Problem details:
Which lines in the data below contain the word "agent"? Return each of them.

____________

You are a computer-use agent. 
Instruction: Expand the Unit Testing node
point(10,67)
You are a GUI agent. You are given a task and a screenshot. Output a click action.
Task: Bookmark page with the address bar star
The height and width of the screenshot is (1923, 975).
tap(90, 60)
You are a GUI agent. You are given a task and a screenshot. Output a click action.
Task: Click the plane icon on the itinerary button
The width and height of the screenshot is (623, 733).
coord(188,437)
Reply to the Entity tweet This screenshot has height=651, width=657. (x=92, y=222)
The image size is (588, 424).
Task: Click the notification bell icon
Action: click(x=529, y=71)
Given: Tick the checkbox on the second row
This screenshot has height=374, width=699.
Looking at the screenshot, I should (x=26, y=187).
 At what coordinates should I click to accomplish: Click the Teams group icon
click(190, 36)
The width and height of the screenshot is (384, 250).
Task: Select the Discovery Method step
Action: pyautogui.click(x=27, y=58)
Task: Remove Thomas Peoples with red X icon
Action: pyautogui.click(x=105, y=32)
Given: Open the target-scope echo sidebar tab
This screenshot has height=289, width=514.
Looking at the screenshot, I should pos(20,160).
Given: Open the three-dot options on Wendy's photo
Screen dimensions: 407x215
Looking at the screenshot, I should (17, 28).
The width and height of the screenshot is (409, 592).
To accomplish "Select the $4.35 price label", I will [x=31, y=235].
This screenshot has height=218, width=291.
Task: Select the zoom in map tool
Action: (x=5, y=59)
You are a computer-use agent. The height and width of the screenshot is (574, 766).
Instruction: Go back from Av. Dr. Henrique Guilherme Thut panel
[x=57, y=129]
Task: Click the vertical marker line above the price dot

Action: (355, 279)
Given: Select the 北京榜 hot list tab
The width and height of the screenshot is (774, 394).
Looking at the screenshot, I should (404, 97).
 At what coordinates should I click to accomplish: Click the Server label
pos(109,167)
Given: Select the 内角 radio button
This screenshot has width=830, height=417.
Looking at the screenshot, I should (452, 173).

____________

Solution for this problem:
You are a computer-use agent. 
You are a GUI agent. You are given a task and a screenshot. Output a click action.
You are a GUI agent. You are given a task and a screenshot. Output a click action.
You are a computer-use agent. The height and width of the screenshot is (574, 766).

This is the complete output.